When asked about the situation, Senate Majority Leader John Thune delivered a masterclass in Midwestern ice. In the latest thune vs trump updates, Thune essentially looked into the cameras and suggested that the absolute best way to handle this standoff is if the administration just drops the fund entirely and pretends it never happened. It was the political equivalent of “bless your heart.”

Meanwhile, somewhere in the background, you just know markwayne mullin is pacing the Senate floor, rolling up his sleeves, and waiting for someone to challenge him to a physical fight to settle the reconciliation debate once and for all. When the history books look back at 2026, they will note that the highest deliberative body in the land operated primarily on the threat of cage matches and synchronized walkouts.

Hold the Line: Social Security Administration Staffing Cuts

While politicians argue over billion-dollar slush funds and who gets to read ChatGPT’s source code, the actual safety net holding the American public together is quietly dissolving. If you have tried to call the government regarding your retirement or disability benefits lately, you have probably noticed that no one is answering.

This is because the recent social security administration staffing cuts have slashed over 7,100 jobs—a staggering 13% of the agency’s total workforce. Six out of ten regional offices have been shuttered, walk-in appointments are a relic of the past, and citizens are being pushed toward automated AI phone systems that are about as helpful as asking a toaster for financial advice. For the 16 million Americans relying on disability benefits, the process has devolved into a Kafkaesque nightmare of endless hold music and disappearing paperwork.

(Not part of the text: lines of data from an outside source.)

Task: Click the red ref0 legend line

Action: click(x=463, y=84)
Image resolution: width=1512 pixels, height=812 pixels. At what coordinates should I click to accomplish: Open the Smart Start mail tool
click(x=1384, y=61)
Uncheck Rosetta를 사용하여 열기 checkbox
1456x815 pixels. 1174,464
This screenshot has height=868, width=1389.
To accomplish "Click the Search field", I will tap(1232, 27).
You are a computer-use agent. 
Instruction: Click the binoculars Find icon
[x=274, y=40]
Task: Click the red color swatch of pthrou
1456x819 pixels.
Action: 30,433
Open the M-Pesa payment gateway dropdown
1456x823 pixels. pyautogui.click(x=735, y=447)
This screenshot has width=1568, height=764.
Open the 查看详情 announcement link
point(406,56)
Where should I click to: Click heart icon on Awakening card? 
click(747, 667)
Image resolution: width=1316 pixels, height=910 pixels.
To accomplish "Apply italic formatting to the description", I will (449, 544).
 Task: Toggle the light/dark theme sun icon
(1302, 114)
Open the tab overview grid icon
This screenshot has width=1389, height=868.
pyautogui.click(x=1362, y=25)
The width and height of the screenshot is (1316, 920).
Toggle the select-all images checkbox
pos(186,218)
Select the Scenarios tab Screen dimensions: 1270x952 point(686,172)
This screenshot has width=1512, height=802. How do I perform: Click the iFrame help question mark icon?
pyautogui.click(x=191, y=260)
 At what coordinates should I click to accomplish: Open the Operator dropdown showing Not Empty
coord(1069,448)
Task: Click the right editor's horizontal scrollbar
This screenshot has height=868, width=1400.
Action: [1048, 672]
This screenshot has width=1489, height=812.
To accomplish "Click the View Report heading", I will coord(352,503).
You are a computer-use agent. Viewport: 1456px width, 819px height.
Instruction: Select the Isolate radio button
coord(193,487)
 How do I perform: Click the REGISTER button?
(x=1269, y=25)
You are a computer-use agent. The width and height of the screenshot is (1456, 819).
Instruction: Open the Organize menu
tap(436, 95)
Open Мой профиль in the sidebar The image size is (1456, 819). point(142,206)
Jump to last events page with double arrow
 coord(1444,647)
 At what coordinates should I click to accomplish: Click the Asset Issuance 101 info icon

But wait, the plot thickens. It is not just the staff that is disappearing. The social security trust fund itself is currently on a crash course with insolvency. According to the latest 2026 projections, the retirement trust fund will be entirely exhausted by 2032. Because the program cannot legally pay out more than it takes in once the reserves are gone, every single retiree is looking down the barrel of an automatic 24% benefit cut in less than seven years.

To put that in perspective: in roughly the time it takes for George R.R. Martin to write half a chapter, your grandfather’s monthly check is going to drop by a quarter. But hey, at least the NSA is making sure the AI chatbots rejecting your disability claims are highly secure from foreign interference.

The Bottom Line

Washington is currently operating like a tech startup running out of venture capital: firing the old guard, pivoting to AI, and completely ignoring the massive structural debt looming on the horizon. Whether it is the stripping of federal worker protections, Senate leaders fleeing the capital to avoid voting on immigration funding, or the slow-motion collapse of the Social Security safety net, the 2026 federal landscape is a masterclass in chaotic management. Keep your head on a swivel, update your passwords, and maybe start hiding cash under your mattress.